# [Problems to work on]
a. From the passage on credit rating agencies, list every party the text says should pay an annual fee to the credit rating agencies.
b. Echo the passage on credit rating agencies word for word, from "First of all, the" to "a given credit.".

# [Provided text]
######

Stated differently, the financial system especially since trillions of dollars of obligations are sold throughout the globe depends explicitly upon the integrity of the rating agencies. If credit rating agencies are involved in extortion or can be bribed, the debt system loses its credibility.
Is there a solution?
First of all, the credit agencies must cease immediately blackmailing issuers by demanding they pay for unwanted ratings or requiring ratings on all of their issued securities.
Secondly, the rating agencies need to change their method of remuneration. That is, issuers, investment bankers, and institutions should pay an annual fee to the credit rating agencies that cover most of the costs of the credit agencies. In addition, credit agencies could charge additional fees for the right to call the agency to speak to the analysts covering a given credit.

######

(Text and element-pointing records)
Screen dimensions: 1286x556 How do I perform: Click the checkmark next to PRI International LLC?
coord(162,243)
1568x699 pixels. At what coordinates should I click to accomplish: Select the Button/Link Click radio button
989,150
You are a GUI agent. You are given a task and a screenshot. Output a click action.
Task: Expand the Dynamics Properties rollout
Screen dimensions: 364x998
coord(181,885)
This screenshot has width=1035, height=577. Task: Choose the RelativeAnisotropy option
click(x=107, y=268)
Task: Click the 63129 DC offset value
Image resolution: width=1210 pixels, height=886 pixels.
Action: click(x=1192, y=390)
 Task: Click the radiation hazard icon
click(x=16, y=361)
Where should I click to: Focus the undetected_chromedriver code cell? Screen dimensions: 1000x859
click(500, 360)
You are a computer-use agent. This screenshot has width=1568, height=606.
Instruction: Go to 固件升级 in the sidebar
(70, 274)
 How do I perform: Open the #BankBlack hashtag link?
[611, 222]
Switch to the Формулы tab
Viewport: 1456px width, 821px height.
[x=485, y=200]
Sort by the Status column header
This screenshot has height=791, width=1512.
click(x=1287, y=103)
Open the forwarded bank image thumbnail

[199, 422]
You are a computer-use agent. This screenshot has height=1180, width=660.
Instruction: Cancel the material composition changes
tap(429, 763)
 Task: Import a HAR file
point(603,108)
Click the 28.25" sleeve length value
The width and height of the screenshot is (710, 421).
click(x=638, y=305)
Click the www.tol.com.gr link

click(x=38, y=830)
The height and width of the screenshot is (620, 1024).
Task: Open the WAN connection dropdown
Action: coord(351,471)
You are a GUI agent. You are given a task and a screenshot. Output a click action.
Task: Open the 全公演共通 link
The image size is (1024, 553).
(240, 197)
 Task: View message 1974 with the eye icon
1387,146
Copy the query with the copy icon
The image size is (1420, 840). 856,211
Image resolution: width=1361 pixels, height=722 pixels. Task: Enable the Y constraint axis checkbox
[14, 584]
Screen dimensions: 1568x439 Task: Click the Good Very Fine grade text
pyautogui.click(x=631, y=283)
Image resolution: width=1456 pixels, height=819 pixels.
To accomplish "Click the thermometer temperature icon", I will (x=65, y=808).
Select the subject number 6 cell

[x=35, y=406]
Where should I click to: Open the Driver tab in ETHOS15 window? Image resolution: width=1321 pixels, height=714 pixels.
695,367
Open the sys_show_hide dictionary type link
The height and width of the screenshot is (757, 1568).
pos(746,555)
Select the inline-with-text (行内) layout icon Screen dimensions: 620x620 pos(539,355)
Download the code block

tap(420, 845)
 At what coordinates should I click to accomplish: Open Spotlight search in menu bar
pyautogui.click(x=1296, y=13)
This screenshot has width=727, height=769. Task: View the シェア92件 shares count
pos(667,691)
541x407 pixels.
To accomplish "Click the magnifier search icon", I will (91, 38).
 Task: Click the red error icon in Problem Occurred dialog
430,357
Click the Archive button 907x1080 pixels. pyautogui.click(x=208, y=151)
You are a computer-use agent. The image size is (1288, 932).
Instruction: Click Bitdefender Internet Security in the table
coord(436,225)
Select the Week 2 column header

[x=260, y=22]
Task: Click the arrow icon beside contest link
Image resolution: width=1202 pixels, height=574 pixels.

######

# [Expected responses]
a.
- Issuers
- Investment bankers
- Institutions

b.
First of all, the credit agencies must cease immediately blackmailing issuers by demanding they pay for unwanted ratings or requiring ratings on all of their issued securities.
Secondly, the rating agencies need to change their method of remuneration. That is, issuers, investment bankers, and institutions should pay an annual fee to the credit rating agencies that cover most of the costs of the credit agencies. In addition, credit agencies could charge additional fees for the right to call the agency to speak to the analysts covering a given credit.